Tabletop
laser-like device can create multicolor beam of ultraviolet light, X-rays, and
the wavelengths in between
For the first time, researchers have
produced a coherent, laser-like, directed beam of light that simultaneously
streams ultraviolet light, X-rays and all wavelengths in between.
One of the few light sources to
successfully produce a coherent beam that includes X-rays, this new technology
is the first to do so using a setup that fits on a laboratory table.
An international team of researchers,
led by engineers from the National Science Foundation's Engineering Research
Center (ERC) for EUV Science and Technology, reports its findings in the June
8, 2012, issue of Science.
By focusing intense pulses of infrared
light--each just a few optical cycles in duration--into a high-pressure gas
cell, the researchers converted part of the original laser energy into a
coherent super-continuum of light that extends well into the X-ray region of
the spectrum.
The X-ray burst that emerges has much
shorter wavelengths than the original laser pulse, which will make it possible
to follow the tiniest, fastest physical processes in nature, including the
coupled dance of electrons and ions in molecules as they undergo chemical
reactions, or the flow of charges and spins in materials.

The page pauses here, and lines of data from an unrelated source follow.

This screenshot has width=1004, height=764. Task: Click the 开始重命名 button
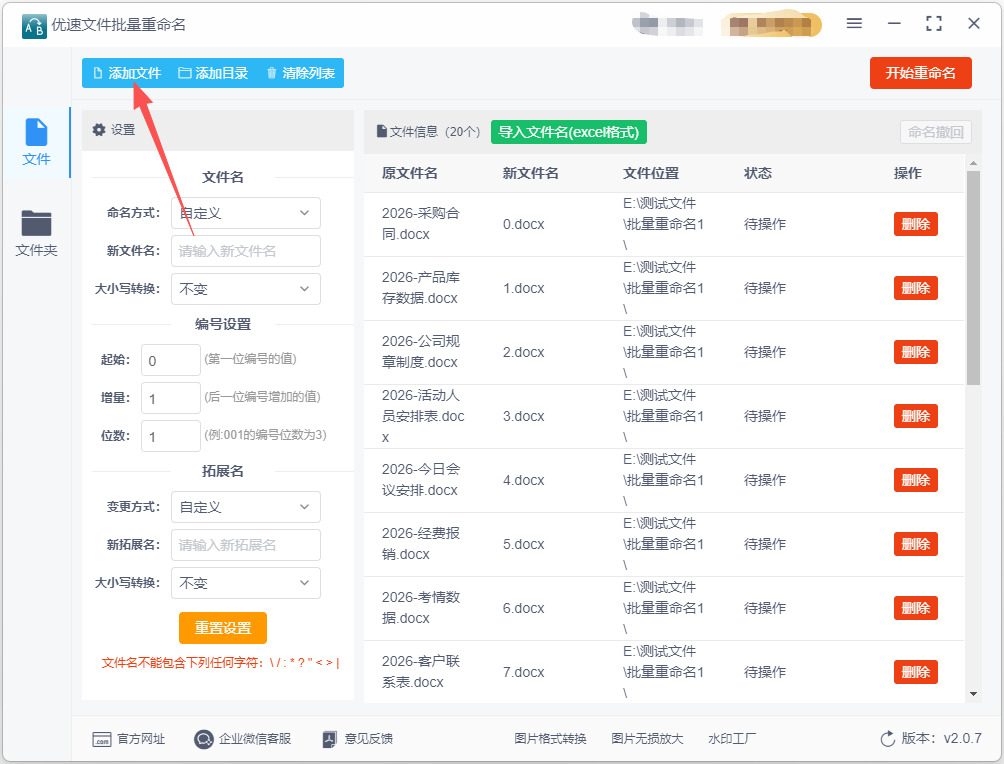pos(920,73)
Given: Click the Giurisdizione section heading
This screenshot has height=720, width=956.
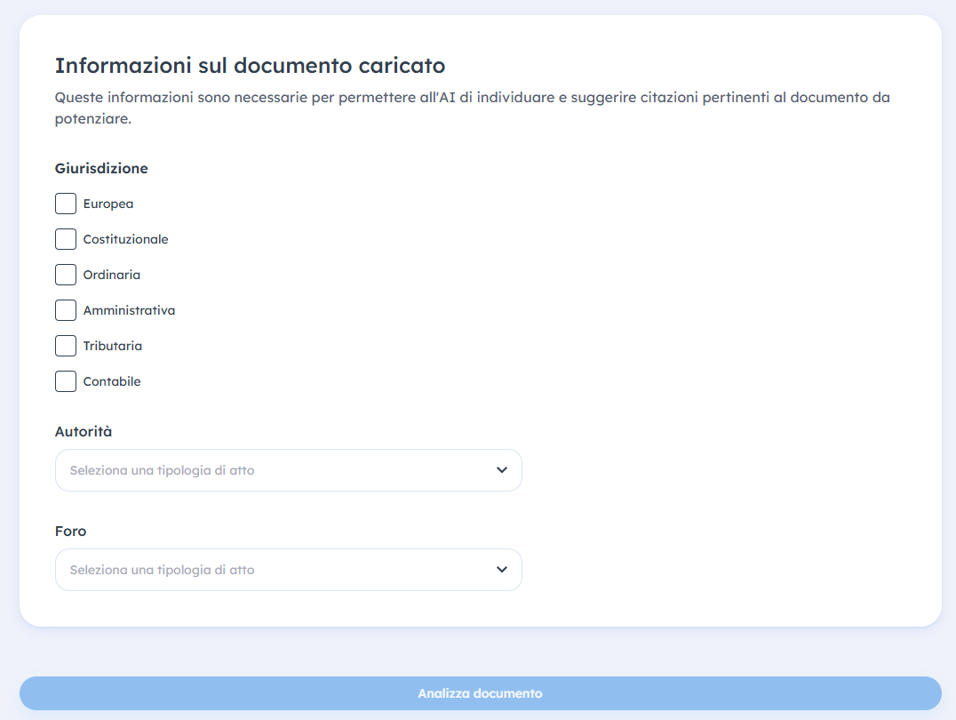Looking at the screenshot, I should 101,168.

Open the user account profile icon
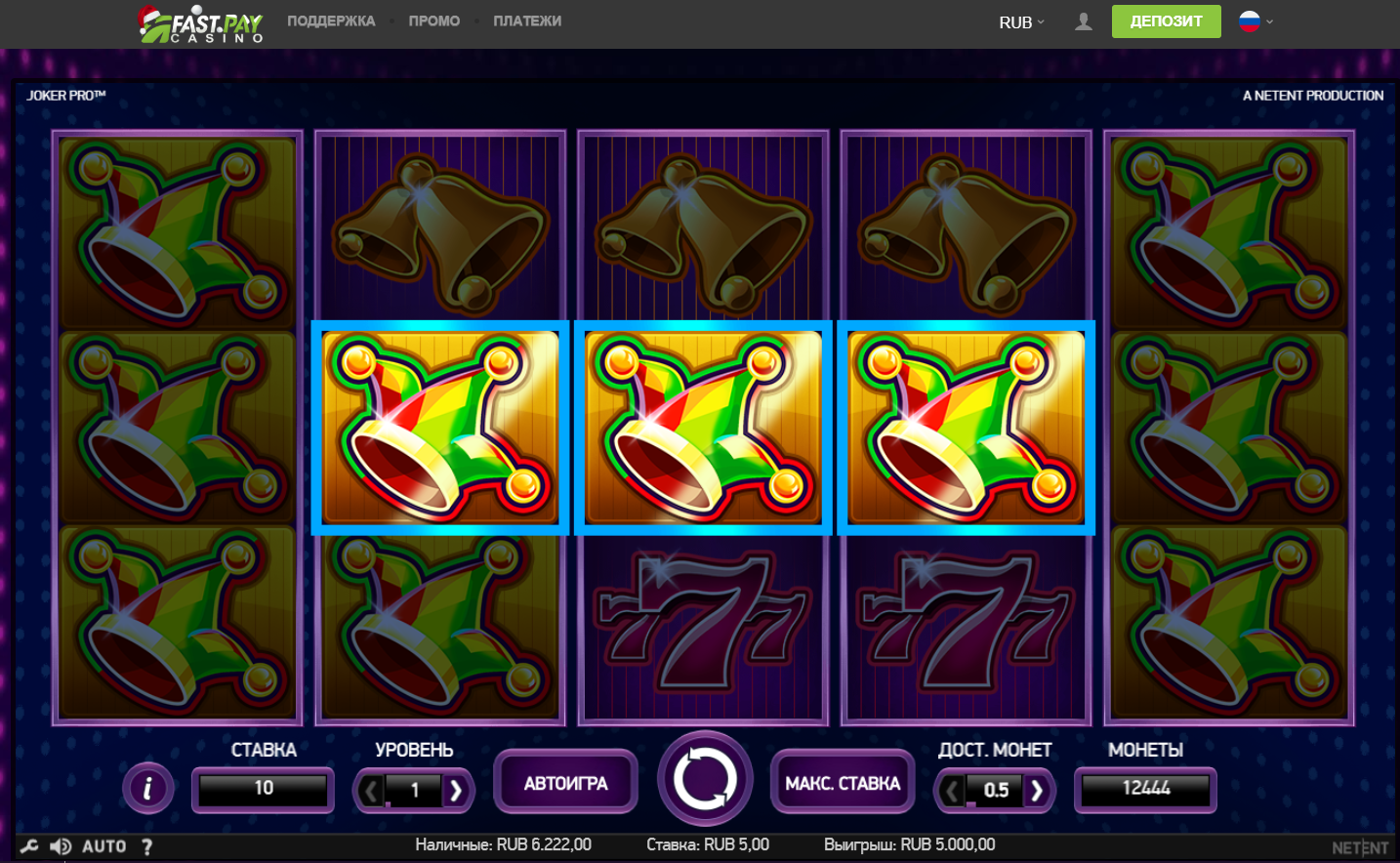(x=1084, y=21)
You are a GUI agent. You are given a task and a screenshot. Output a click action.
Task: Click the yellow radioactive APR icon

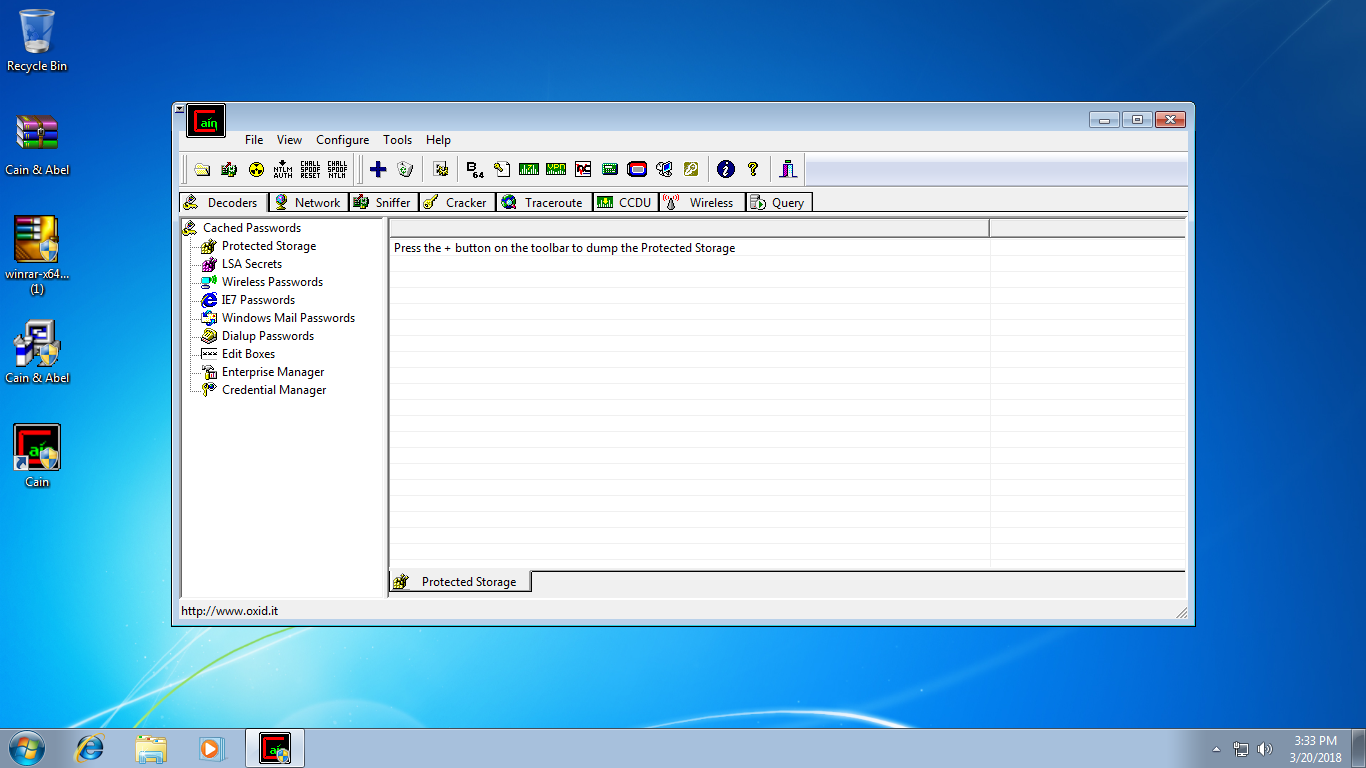tap(256, 169)
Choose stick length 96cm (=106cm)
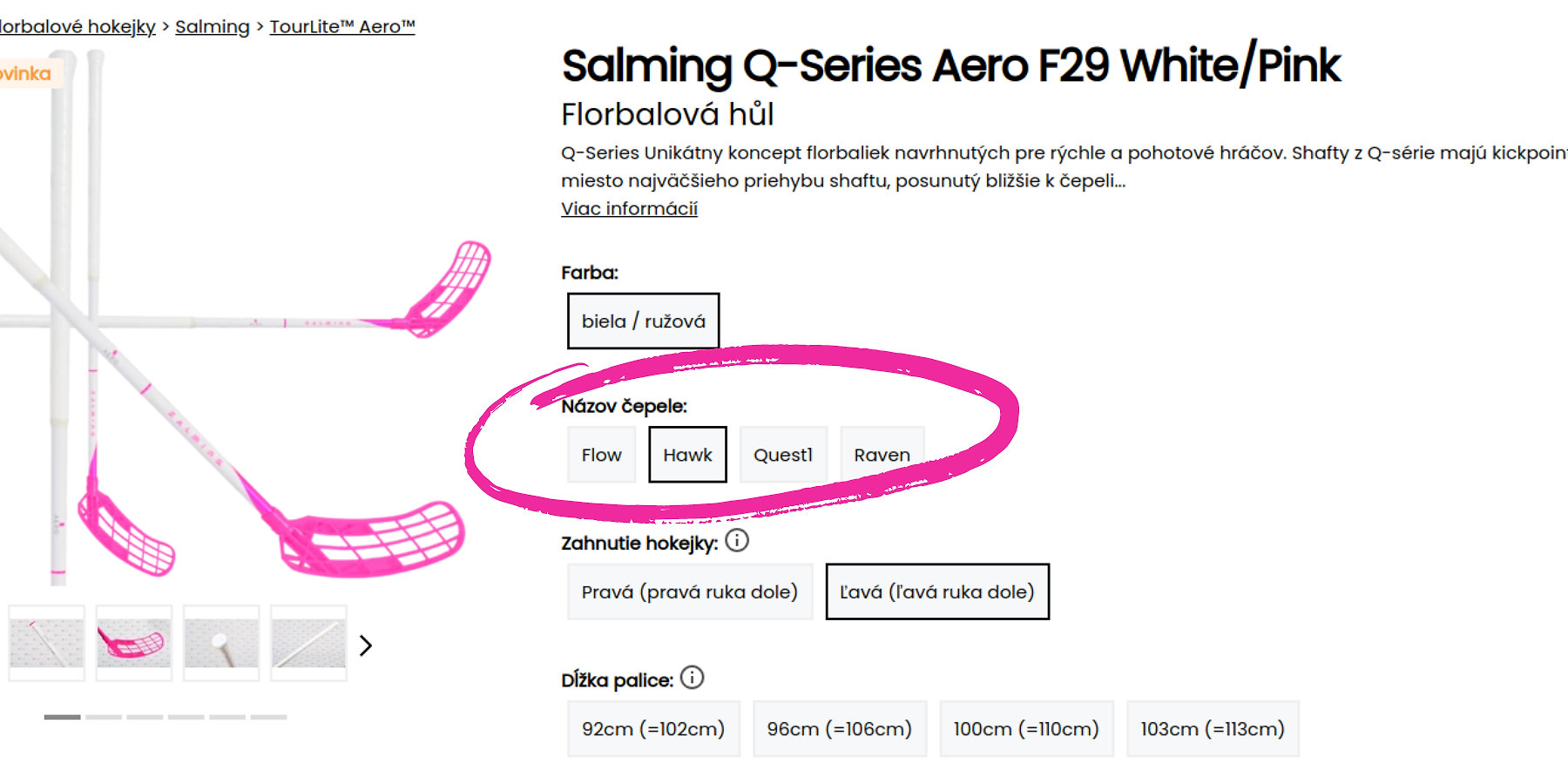Viewport: 1568px width, 784px height. pyautogui.click(x=839, y=729)
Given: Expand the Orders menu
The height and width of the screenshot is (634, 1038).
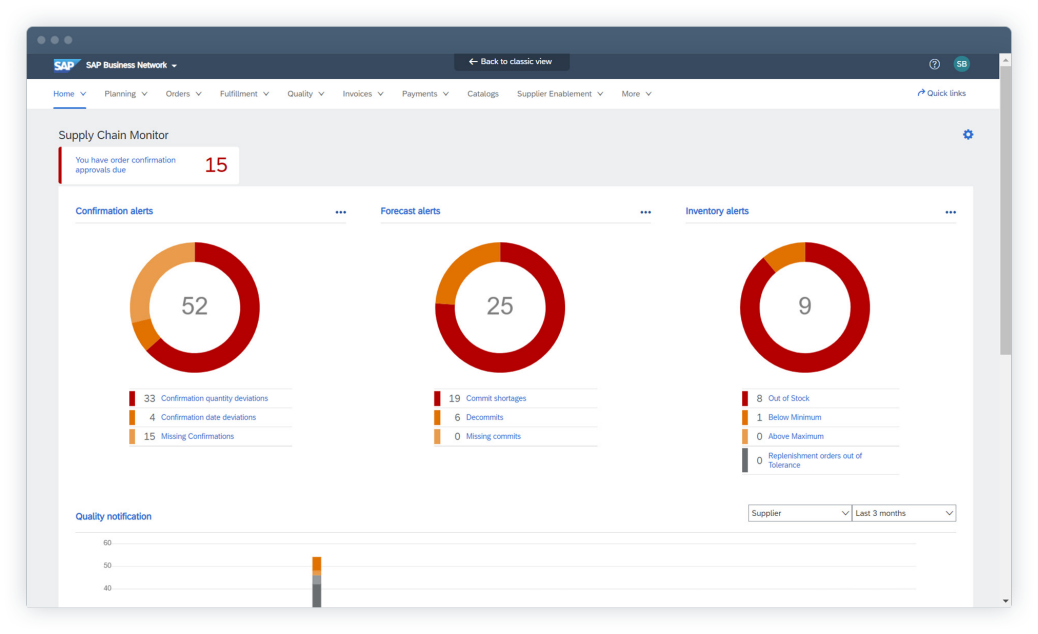Looking at the screenshot, I should [183, 94].
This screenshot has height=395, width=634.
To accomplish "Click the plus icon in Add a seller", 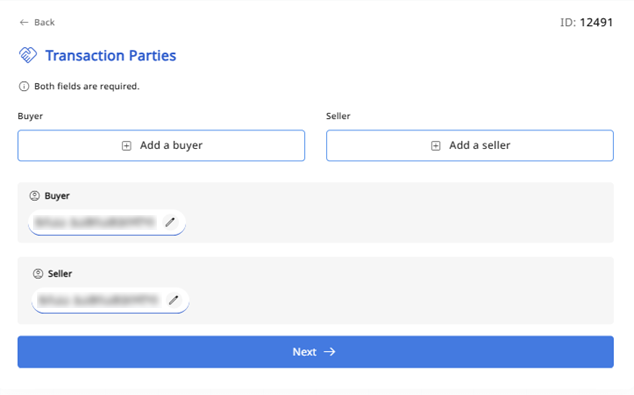I will [435, 146].
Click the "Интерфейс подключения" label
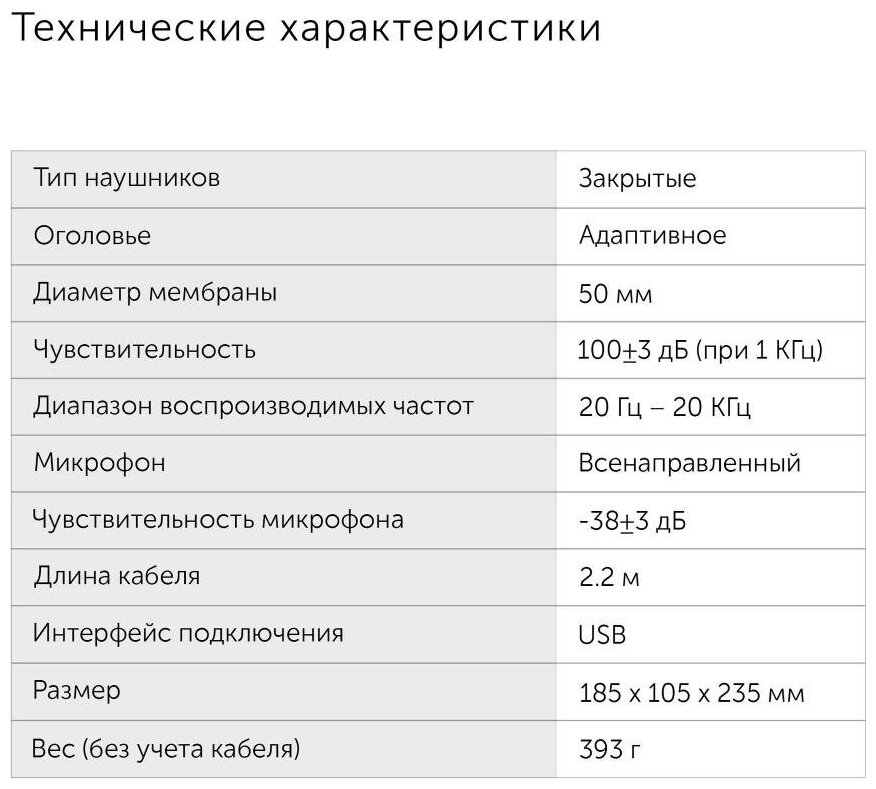 (x=188, y=633)
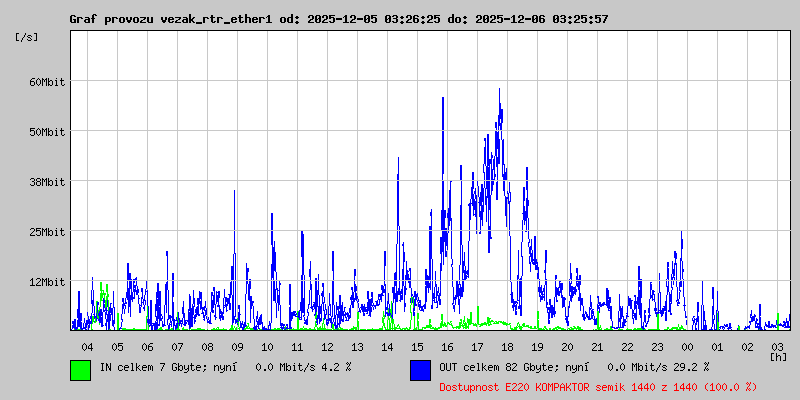Click the 23 hour marker on the time axis
This screenshot has width=800, height=400.
(x=657, y=346)
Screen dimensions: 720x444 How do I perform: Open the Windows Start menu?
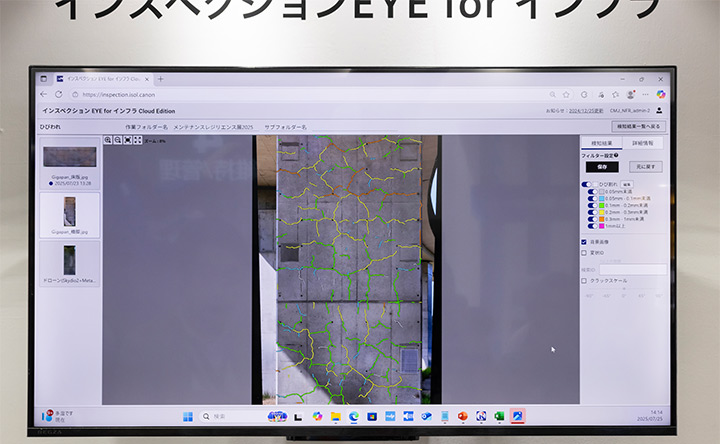point(187,416)
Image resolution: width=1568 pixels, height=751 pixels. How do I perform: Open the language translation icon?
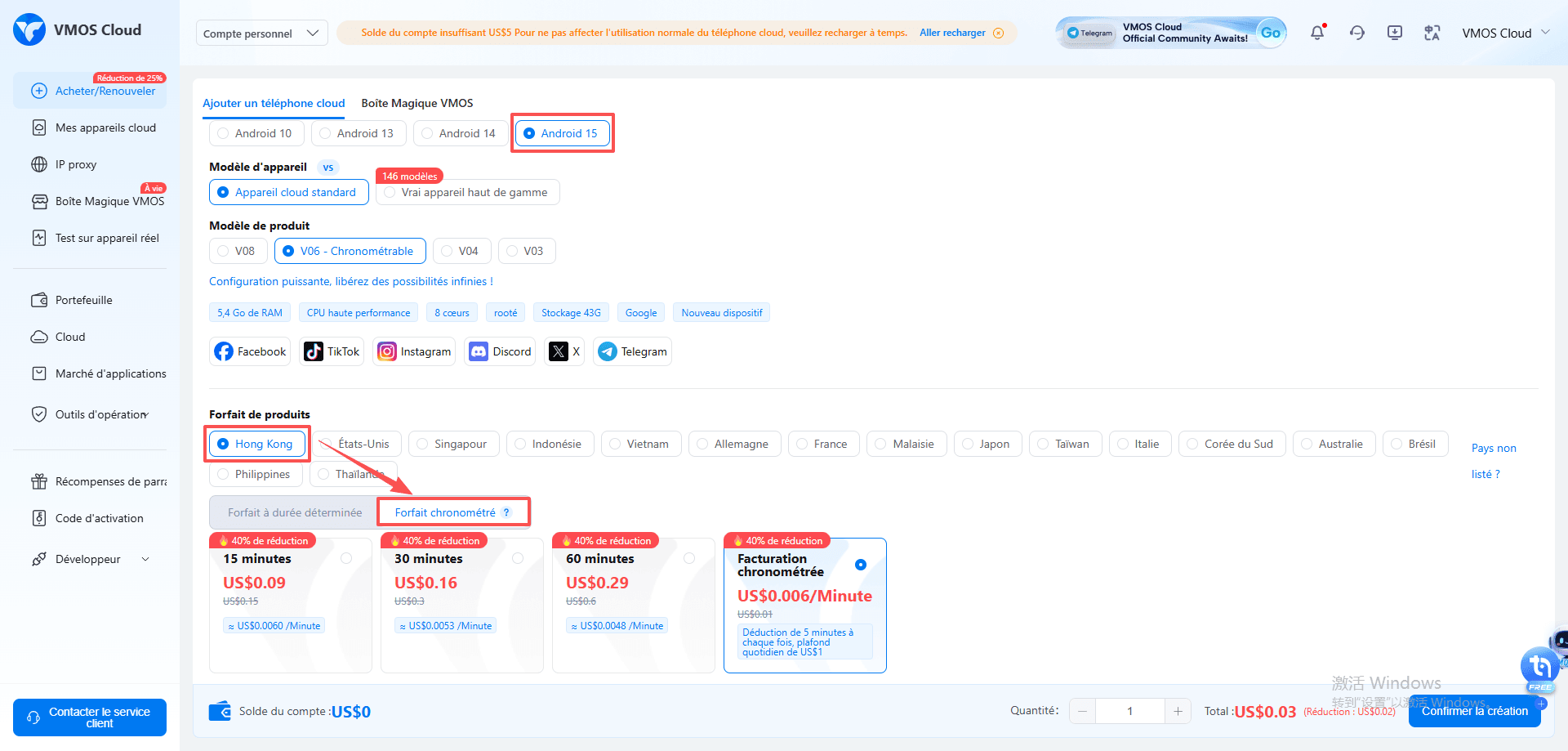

"This is the broadest spectral,
coherent-light source ever generated," says engineering and physics
professor Henry Kapteyn of JILA at the University of Colorado at Boulder, who
led the study with fellow JILA professor Margaret Murnane and research
scientist Tenio Popmintchev, in collaboration with researchers from the Vienna
University of Technology, Cornell University and the University of Salamanca.
"It definitely opens up the
possibility to probe the shortest space and time scales relevant to any process
in our natural world other than nuclear or fundamental particle
interactions," Kapteyn adds. The breakthrough builds upon earlier
discoveries from Murnane, Kapteyn and their colleagues to generate laser-like
beams of light across a broad spectrum of wavelengths.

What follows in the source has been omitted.